- [WORK TO BE COMPLETED] Rewrite the material below, replacing every "GUI agent" with "screen agent" and leaving everything else unchanged.

--- Begin DATA EXCERPTS ---

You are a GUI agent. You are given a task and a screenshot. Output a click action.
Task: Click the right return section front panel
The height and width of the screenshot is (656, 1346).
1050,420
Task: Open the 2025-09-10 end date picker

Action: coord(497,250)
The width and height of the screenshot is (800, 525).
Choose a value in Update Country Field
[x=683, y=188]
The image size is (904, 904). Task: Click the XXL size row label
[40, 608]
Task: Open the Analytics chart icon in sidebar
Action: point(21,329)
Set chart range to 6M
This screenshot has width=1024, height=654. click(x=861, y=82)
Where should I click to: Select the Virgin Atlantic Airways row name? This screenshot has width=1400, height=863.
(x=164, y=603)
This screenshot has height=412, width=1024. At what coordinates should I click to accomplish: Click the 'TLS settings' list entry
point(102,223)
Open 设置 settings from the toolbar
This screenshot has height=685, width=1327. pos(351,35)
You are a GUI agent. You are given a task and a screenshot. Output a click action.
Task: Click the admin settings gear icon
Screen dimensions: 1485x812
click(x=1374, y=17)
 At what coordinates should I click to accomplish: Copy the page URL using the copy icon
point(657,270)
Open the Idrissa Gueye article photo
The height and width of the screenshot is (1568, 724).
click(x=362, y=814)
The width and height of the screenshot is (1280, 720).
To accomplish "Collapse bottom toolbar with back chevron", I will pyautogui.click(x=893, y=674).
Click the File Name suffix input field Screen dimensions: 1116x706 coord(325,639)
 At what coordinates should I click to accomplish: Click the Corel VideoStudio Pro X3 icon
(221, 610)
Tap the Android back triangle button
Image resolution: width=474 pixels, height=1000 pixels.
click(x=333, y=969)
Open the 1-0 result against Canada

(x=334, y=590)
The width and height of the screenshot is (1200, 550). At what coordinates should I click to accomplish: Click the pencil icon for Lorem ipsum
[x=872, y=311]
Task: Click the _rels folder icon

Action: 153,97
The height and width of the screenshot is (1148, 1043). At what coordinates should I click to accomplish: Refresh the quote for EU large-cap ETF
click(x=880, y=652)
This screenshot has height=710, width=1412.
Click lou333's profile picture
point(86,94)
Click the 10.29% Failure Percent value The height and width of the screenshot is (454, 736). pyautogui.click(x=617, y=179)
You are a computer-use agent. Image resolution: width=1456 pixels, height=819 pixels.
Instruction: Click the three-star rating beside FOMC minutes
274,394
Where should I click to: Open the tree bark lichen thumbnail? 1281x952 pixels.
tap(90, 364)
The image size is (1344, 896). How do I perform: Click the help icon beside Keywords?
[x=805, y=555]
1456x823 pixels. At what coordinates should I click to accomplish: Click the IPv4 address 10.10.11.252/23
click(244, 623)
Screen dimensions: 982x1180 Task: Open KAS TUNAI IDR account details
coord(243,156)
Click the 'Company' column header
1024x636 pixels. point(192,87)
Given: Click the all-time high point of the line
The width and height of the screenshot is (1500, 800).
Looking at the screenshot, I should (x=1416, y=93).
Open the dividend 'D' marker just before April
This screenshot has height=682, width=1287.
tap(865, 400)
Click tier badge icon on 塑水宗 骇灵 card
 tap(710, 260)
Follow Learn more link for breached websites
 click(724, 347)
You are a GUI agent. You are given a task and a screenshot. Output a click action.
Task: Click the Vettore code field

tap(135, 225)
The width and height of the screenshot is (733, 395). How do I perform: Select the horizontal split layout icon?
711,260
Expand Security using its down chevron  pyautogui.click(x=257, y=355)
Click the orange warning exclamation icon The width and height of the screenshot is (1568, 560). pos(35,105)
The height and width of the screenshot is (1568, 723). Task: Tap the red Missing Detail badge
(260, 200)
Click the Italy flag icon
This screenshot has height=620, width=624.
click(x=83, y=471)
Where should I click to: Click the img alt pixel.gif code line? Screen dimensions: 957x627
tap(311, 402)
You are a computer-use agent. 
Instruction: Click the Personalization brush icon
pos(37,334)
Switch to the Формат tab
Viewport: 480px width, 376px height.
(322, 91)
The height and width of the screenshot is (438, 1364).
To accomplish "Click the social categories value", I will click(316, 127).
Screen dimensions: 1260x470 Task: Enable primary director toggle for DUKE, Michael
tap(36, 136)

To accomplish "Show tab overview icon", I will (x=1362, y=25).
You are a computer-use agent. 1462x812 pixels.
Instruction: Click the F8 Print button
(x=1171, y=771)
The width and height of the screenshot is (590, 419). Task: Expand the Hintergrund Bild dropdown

--- End DATA EXCERPTS ---

- [EXERCISE RESULT]
You are a screen agent. You are given a task and a screenshot. Output a click action.
Task: Click the right return section front panel
The height and width of the screenshot is (656, 1346).
1050,420
Task: Open the 2025-09-10 end date picker

Action: coord(497,250)
The width and height of the screenshot is (800, 525).
Choose a value in Update Country Field
[x=683, y=188]
The image size is (904, 904). Task: Click the XXL size row label
[40, 608]
Task: Open the Analytics chart icon in sidebar
Action: point(21,329)
Set chart range to 6M
This screenshot has width=1024, height=654. click(x=861, y=82)
Where should I click to: Select the Virgin Atlantic Airways row name? This screenshot has width=1400, height=863.
(x=164, y=603)
This screenshot has height=412, width=1024. At what coordinates should I click to accomplish: Click the 'TLS settings' list entry
point(102,223)
Open 设置 settings from the toolbar
This screenshot has height=685, width=1327. pos(351,35)
You are a screen agent. You are given a task and a screenshot. Output a click action.
Task: Click the admin settings gear icon
Screen dimensions: 1485x812
click(x=1374, y=17)
 At what coordinates should I click to accomplish: Copy the page URL using the copy icon
point(657,270)
Open the Idrissa Gueye article photo
The height and width of the screenshot is (1568, 724).
click(x=362, y=814)
The width and height of the screenshot is (1280, 720).
To accomplish "Collapse bottom toolbar with back chevron", I will pyautogui.click(x=893, y=674).
Click the File Name suffix input field Screen dimensions: 1116x706 coord(325,639)
 At what coordinates should I click to accomplish: Click the Corel VideoStudio Pro X3 icon
(221, 610)
Tap the Android back triangle button
Image resolution: width=474 pixels, height=1000 pixels.
click(x=333, y=969)
Open the 1-0 result against Canada

(x=334, y=590)
The width and height of the screenshot is (1200, 550). At what coordinates should I click to accomplish: Click the pencil icon for Lorem ipsum
[x=872, y=311]
Task: Click the _rels folder icon

Action: 153,97
The height and width of the screenshot is (1148, 1043). At what coordinates should I click to accomplish: Refresh the quote for EU large-cap ETF
click(x=880, y=652)
This screenshot has height=710, width=1412.
Click lou333's profile picture
point(86,94)
Click the 10.29% Failure Percent value The height and width of the screenshot is (454, 736). pyautogui.click(x=617, y=179)
You are a computer-use agent. Image resolution: width=1456 pixels, height=819 pixels.
Instruction: Click the three-star rating beside FOMC minutes
274,394
Where should I click to: Open the tree bark lichen thumbnail? 1281x952 pixels.
tap(90, 364)
The image size is (1344, 896). How do I perform: Click the help icon beside Keywords?
[x=805, y=555]
1456x823 pixels. At what coordinates should I click to accomplish: Click the IPv4 address 10.10.11.252/23
click(244, 623)
Screen dimensions: 982x1180 Task: Open KAS TUNAI IDR account details
coord(243,156)
Click the 'Company' column header
1024x636 pixels. point(192,87)
Given: Click the all-time high point of the line
The width and height of the screenshot is (1500, 800).
Looking at the screenshot, I should (x=1416, y=93).
Open the dividend 'D' marker just before April
This screenshot has height=682, width=1287.
tap(865, 400)
Click tier badge icon on 塑水宗 骇灵 card
 tap(710, 260)
Follow Learn more link for breached websites
 click(724, 347)
You are a screen agent. You are given a task and a screenshot. Output a click action.
Task: Click the Vettore code field

tap(135, 225)
The width and height of the screenshot is (733, 395). How do I perform: Select the horizontal split layout icon?
711,260
Expand Security using its down chevron  pyautogui.click(x=257, y=355)
Click the orange warning exclamation icon The width and height of the screenshot is (1568, 560). pos(35,105)
The height and width of the screenshot is (1568, 723). Task: Tap the red Missing Detail badge
(260, 200)
Click the Italy flag icon
This screenshot has height=620, width=624.
click(x=83, y=471)
Where should I click to: Click the img alt pixel.gif code line? Screen dimensions: 957x627
tap(311, 402)
You are a computer-use agent. 
Instruction: Click the Personalization brush icon
pos(37,334)
Switch to the Формат tab
Viewport: 480px width, 376px height.
(322, 91)
The height and width of the screenshot is (438, 1364).
To accomplish "Click the social categories value", I will click(316, 127).
Screen dimensions: 1260x470 Task: Enable primary director toggle for DUKE, Michael
tap(36, 136)

To accomplish "Show tab overview icon", I will (x=1362, y=25).
You are a computer-use agent. 1462x812 pixels.
Instruction: Click the F8 Print button
(x=1171, y=771)
The width and height of the screenshot is (590, 419). Task: Expand the Hintergrund Bild dropdown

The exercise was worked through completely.